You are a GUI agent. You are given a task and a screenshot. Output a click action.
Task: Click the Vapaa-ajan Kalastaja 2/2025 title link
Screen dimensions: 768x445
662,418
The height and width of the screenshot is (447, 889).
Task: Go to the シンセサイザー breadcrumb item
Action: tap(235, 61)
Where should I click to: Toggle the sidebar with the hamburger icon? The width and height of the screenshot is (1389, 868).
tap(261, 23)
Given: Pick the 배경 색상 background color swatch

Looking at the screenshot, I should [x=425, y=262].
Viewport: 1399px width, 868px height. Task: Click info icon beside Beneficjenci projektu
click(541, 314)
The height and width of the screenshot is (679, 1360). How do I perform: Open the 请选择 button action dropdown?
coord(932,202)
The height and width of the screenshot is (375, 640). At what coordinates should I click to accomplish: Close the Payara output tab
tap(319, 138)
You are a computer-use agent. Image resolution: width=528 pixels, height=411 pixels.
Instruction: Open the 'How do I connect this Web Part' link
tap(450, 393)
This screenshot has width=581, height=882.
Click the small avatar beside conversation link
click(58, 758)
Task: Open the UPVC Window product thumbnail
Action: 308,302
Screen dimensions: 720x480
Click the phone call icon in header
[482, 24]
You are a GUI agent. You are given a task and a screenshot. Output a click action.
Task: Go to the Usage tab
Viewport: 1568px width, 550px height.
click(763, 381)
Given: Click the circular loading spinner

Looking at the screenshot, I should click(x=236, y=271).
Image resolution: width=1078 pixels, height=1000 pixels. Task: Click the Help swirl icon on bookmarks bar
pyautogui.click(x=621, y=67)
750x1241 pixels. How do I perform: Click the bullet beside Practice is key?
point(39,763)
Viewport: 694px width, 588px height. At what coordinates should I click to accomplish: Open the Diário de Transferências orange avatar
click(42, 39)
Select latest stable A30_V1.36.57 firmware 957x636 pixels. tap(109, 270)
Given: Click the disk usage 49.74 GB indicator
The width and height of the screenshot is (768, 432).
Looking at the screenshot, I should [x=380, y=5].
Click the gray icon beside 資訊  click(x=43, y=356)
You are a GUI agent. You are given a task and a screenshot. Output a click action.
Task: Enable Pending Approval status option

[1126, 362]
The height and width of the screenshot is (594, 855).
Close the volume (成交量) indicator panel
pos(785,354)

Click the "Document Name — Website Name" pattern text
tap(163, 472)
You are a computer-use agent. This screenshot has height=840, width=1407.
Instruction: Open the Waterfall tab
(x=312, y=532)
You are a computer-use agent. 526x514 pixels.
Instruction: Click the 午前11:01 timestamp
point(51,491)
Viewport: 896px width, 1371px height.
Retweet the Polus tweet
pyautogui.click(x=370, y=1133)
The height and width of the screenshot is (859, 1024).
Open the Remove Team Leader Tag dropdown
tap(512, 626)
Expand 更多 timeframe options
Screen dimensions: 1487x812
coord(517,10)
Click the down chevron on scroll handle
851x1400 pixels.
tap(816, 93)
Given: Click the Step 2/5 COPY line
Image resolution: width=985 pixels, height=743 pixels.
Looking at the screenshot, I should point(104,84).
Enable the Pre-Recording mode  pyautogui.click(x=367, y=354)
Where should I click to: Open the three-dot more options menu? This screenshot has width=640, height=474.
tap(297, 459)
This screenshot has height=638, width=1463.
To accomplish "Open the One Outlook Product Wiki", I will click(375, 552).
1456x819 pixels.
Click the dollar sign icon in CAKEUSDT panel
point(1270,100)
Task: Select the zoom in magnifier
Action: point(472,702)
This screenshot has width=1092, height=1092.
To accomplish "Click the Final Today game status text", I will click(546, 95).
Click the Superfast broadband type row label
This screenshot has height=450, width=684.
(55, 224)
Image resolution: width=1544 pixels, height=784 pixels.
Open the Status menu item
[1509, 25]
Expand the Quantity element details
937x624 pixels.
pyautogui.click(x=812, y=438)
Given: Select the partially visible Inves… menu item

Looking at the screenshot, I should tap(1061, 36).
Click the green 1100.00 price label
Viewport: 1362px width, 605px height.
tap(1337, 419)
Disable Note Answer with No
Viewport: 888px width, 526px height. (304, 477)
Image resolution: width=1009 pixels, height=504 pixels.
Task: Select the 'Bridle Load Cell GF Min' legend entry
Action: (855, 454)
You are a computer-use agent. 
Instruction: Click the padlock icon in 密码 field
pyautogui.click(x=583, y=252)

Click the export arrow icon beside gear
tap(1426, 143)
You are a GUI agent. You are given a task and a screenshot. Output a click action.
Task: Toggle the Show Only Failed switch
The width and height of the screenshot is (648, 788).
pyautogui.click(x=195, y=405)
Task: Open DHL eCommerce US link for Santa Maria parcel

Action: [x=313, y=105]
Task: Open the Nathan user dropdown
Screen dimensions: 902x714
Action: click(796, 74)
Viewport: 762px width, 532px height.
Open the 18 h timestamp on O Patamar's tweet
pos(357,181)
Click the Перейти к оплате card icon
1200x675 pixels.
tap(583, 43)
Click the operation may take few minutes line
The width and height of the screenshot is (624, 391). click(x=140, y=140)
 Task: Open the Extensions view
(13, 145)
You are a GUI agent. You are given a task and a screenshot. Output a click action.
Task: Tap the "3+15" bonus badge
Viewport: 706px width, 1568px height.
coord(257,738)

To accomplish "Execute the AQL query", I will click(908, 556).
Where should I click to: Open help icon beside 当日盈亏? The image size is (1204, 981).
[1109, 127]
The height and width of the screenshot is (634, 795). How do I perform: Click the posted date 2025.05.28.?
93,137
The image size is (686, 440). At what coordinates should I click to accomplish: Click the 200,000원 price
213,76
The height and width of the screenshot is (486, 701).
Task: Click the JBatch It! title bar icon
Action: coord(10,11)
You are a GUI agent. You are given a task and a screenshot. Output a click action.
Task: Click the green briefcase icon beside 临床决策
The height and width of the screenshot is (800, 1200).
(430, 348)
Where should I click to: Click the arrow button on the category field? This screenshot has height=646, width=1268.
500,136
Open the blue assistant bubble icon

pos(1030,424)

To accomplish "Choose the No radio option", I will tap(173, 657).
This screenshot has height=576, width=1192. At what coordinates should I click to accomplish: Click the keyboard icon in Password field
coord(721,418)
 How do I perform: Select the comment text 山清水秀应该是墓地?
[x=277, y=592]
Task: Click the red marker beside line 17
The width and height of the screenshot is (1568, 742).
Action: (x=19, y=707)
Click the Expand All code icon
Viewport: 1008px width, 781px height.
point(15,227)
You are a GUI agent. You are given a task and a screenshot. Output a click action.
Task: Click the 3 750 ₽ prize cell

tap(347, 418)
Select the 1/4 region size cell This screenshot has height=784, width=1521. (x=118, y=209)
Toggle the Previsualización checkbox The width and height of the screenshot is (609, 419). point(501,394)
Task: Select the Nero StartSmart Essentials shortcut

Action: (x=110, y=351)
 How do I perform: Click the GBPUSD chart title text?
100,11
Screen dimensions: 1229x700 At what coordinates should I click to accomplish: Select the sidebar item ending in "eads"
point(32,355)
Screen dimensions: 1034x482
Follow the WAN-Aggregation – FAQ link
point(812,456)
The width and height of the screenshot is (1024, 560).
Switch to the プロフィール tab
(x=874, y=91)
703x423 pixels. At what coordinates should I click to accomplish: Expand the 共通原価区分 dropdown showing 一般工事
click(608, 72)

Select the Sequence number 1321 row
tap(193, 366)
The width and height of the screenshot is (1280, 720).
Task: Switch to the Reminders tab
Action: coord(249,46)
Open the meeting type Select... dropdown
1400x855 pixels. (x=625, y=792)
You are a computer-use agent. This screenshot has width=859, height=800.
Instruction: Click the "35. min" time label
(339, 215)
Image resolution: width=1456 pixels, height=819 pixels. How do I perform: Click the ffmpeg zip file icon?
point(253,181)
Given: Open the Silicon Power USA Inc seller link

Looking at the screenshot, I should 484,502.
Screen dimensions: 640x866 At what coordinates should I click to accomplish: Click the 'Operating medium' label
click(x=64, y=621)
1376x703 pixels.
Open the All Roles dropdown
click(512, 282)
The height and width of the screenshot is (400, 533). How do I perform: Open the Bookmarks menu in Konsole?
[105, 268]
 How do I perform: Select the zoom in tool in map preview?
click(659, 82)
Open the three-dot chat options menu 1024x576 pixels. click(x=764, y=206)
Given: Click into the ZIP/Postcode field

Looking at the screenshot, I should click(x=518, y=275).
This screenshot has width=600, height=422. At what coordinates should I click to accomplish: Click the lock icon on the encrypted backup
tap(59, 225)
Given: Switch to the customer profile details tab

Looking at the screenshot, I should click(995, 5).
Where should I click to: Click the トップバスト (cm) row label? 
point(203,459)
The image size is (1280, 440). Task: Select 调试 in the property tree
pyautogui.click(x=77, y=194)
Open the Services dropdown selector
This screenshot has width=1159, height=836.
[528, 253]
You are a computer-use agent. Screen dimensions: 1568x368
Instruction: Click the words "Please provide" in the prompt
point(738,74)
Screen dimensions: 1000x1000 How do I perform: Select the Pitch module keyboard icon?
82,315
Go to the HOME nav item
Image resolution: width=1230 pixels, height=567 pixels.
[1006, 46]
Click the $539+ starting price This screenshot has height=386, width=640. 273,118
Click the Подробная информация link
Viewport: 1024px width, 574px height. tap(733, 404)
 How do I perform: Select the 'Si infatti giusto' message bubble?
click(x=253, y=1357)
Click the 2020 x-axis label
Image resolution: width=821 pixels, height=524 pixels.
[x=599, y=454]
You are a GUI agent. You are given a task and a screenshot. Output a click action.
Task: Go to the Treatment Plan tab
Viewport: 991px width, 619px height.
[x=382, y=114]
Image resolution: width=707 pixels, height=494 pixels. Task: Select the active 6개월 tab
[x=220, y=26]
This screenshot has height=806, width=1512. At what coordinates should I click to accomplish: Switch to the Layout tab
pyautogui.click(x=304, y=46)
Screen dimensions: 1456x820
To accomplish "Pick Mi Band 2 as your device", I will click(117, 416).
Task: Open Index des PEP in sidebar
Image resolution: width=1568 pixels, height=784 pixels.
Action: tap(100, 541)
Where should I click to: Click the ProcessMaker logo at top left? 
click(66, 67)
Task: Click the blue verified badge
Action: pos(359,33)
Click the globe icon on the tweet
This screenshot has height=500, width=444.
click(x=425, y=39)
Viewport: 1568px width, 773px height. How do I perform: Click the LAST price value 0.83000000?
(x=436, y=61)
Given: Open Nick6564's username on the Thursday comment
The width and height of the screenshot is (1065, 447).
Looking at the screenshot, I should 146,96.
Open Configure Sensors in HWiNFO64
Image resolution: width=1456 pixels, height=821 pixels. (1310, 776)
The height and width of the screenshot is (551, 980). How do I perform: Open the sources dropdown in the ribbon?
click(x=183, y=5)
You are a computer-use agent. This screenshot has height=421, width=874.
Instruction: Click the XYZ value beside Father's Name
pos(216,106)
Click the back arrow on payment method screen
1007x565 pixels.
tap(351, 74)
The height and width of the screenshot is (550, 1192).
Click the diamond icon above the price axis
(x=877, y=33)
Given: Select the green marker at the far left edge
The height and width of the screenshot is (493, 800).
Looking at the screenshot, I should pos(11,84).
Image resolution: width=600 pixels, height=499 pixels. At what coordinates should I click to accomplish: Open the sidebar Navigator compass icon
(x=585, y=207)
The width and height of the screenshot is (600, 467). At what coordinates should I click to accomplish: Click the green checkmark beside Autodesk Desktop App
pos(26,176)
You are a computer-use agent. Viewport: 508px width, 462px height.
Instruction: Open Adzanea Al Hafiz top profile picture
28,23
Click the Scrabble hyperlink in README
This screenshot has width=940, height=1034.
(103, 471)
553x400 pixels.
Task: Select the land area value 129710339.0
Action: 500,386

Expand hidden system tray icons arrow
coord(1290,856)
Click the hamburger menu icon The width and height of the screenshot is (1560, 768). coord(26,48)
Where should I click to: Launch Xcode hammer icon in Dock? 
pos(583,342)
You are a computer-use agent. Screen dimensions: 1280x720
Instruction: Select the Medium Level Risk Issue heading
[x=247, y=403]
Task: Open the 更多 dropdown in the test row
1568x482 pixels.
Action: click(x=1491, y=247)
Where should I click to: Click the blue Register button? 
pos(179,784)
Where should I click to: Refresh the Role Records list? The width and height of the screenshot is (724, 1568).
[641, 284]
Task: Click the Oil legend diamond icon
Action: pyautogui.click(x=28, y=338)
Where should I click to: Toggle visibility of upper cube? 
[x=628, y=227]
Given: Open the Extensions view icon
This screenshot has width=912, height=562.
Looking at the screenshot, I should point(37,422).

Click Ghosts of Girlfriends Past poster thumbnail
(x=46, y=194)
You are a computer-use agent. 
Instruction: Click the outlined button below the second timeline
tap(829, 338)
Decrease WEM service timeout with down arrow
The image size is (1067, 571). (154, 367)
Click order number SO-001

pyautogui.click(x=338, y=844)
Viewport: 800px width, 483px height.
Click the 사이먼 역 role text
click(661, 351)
==========
[What you have to do]:
Work out how many lines of the material include "marker", then report only that count.

[Task solution]:
2